§ **GIVEN TEXT**:
Covid-19 curbs decimate London’s retail economy
Onerous restrictions on daily life during the pandemic has decimated London’s retail economy, reveals a fresh study released today.
The capital’s retailers lost nearly a year’s worth of sales during the pandemic, underlining the severe blow curbs on economic activity has delivered to London’s shops, pubs and restaurants, research carried out by the Centre for Cities, a think tank, has found.
The scale of lost income shops have booked since the start of the pandemic illustrates how difficult it is for high streets to survive amid swinging Covid-19 measures.
Andrew Carter, chief executive of the Centre for Cities, said: “The pandemic has been a tough time for all high streets [and] it has levelled down more prosperous cities and towns.”
Measures to quash the spread of Covid-19 stopped Londoners from heading to high streets, hitting retailers’ bottom lines.
Meanwhile, international travel restrictions caused the number of tourists visiting the capital to tumble. Foreign visitors typically generate a significant proportion of revenue for London’s shops.
Andrew Goodacre, chief executive of the British Independent Retailers Association, told City A.M.: “This report highlights what businesses on the high streets in large cities already know – Covid had been disastrous.”

§ **DATA UNDER STUDY**:
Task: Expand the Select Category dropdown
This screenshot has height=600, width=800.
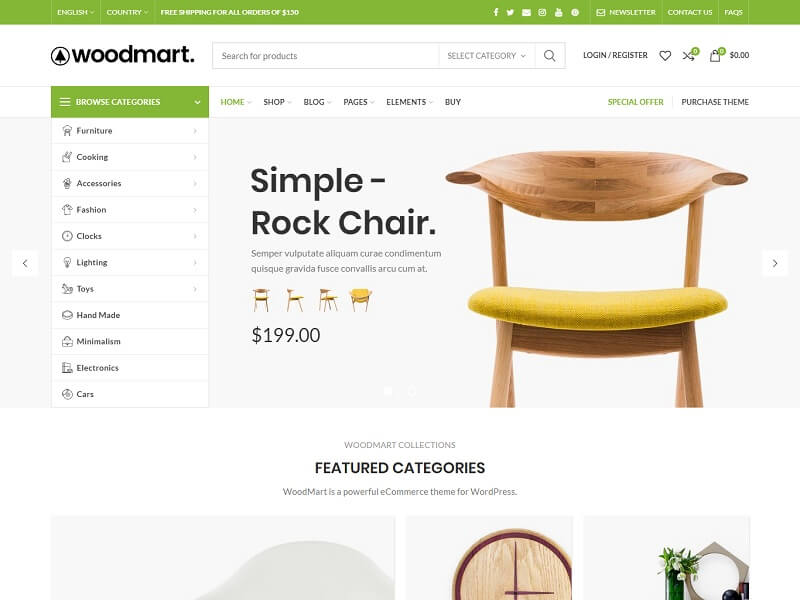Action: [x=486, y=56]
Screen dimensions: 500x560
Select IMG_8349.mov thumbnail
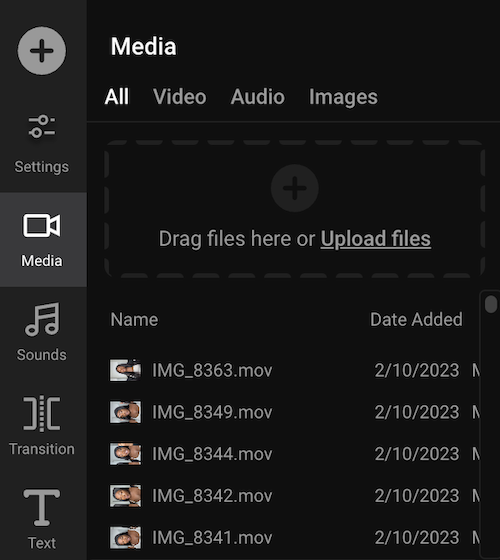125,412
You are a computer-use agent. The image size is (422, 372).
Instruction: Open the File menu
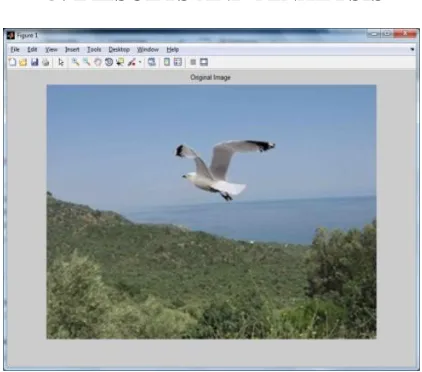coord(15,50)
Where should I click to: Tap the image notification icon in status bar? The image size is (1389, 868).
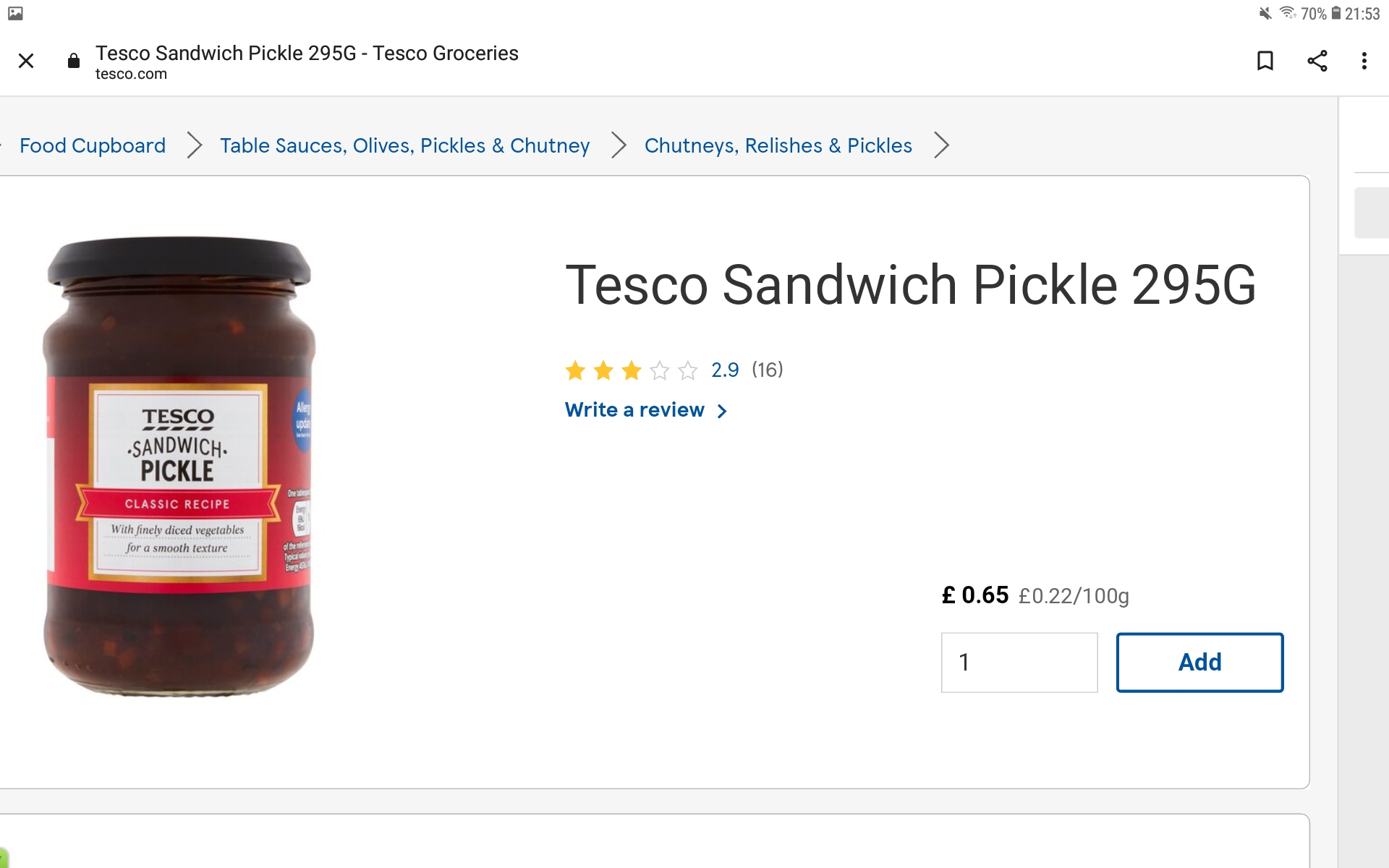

§ **THINGS TO DO**:
**a.** List every organization named in the article on London's retail economy.
**b.** Copy from the article on London's retail economy the stretch from "Andrew Carter, chief" through "retailers’ bottom lines.".

§ **SOLUTION LIST**:
**a.**
Centre for Cities
British Independent Retailers Association
City A.M.

**b.**
Andrew Carter, chief executive of the Centre for Cities, said: “The pandemic has been a tough time for all high streets [and] it has levelled down more prosperous cities and towns.”
Measures to quash the spread of Covid-19 stopped Londoners from heading to high streets, hitting retailers’ bottom lines.